Here, Kevin Parker, Dean of the School of Engineering and Applied Sciences, talks about the easy fit for entrepreneurship in relation to engineering. He also talks about a business plan competition that developed in the School of Engineering.
Raffaella Borasi, Dean of the Warner School, talks about how the introduction of entrepreneurship courses in the School of Education has been a transformative force. She says that now the school not only produces educators but also agents of change.
As Interim Dean and Professor of Woodwinds at the Eastman School of Music, Jamal Rossi recognizes the demands of the music industry and wants to focus on finding students who are not only good performers but also willing to integrate new ideas into their careers in music.
In this clip, Ronald Hansen, Senior Associate Dean for Faculty and Research, and Mark Zupan, Dean of the Simon Graduate School of Business, discuss how the demands of the marketplace have changed. These new demands mean that the business school must adapt and be creative to attract the right kinds of students and to retain faculty.
In this clip, Interim Dean of the College Richard Feldman comments on incorporating entrepreneurship into the general curriculum. Also, David Primo, Assistant Professor of Political Science, talks about an entrepreneurship course that he helped develop.
Here, Lisa Norwood, Assistant Dean for Undergraduate Studies in the School of Engineering and Applied Sciences, introduces the Kauffman Entrepreneurial Year (KEY) Program. The program allows students at Rochester up to a year, tuition free, to focus on an entrepreneurial project. Students participating in the program describe their projects in the subsequent clips.
In this roundtable discussion, faculty discuss some of the successes of the new entrepreneurship curriculum and the various ways it has allowed the school to reach into the community of Rochester.
Here, Ramon Ricker, Senior Associate Dean for Professional Studies and Director of the Institute for Music Leadership, talks about the long history of business-related music courses at the Eastman School of Music and how the program continues to adapt to the changing times.
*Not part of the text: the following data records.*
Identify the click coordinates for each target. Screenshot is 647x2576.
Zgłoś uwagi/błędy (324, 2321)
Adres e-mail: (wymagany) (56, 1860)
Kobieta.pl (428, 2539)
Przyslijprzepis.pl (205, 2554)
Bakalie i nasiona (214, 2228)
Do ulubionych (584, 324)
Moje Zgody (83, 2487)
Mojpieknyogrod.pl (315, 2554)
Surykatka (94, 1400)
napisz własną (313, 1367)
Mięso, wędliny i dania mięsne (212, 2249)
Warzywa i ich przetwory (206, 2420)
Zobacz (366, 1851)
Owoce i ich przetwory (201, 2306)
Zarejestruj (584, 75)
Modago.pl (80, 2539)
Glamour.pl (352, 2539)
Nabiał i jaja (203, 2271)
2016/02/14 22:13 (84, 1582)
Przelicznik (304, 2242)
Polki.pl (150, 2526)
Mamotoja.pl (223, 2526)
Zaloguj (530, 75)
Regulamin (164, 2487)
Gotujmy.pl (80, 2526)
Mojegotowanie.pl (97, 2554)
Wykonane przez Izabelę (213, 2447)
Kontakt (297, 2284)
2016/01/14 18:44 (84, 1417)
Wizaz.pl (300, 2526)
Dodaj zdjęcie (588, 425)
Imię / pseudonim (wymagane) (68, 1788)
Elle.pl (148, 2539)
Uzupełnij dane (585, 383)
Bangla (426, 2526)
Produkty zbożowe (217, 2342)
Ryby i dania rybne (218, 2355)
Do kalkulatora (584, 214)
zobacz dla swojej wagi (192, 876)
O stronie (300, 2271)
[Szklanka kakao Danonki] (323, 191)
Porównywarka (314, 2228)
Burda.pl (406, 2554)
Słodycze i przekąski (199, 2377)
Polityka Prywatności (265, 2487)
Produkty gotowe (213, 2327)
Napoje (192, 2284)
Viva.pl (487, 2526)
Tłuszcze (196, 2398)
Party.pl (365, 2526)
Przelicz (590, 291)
Adrian Daly, Associate Dean for Admissions and Retention from the Eastman Community Music School, Suzanne Stover, Executive
Director of Development for the Eastman School of Music, and Amy Brondyke, Director of Marketing & Public Relations for the Rochester Philharmonic Orchestra, talk about how the entrepreneurship curriculum has already made an impact.
Here, Eastman School of Music students Casey Molino Dunn, Adrienne Berry and Tatiana Vassilieva talk about how the skills being developed in the entrepreneurship courses give them an edge in the highly competitive music industry.
Here, David Koretz, founder, President and CEO of Blue Tie, a company which offers fast and inexpensive business tools to small and mid-sized companies, talks with high school students about his entrepreneurial experiences and his goal of democratizing technology. Koretz, who achieved business success at an early age, encourages the students to pursue their passions.
In this clip, high school students pitch business ideas to Blue Tie founder David Koretz during a field trip. The students were participants in a program at the University of Rochester which reaches out to young students and introduces them to the concepts of entrepreneurship.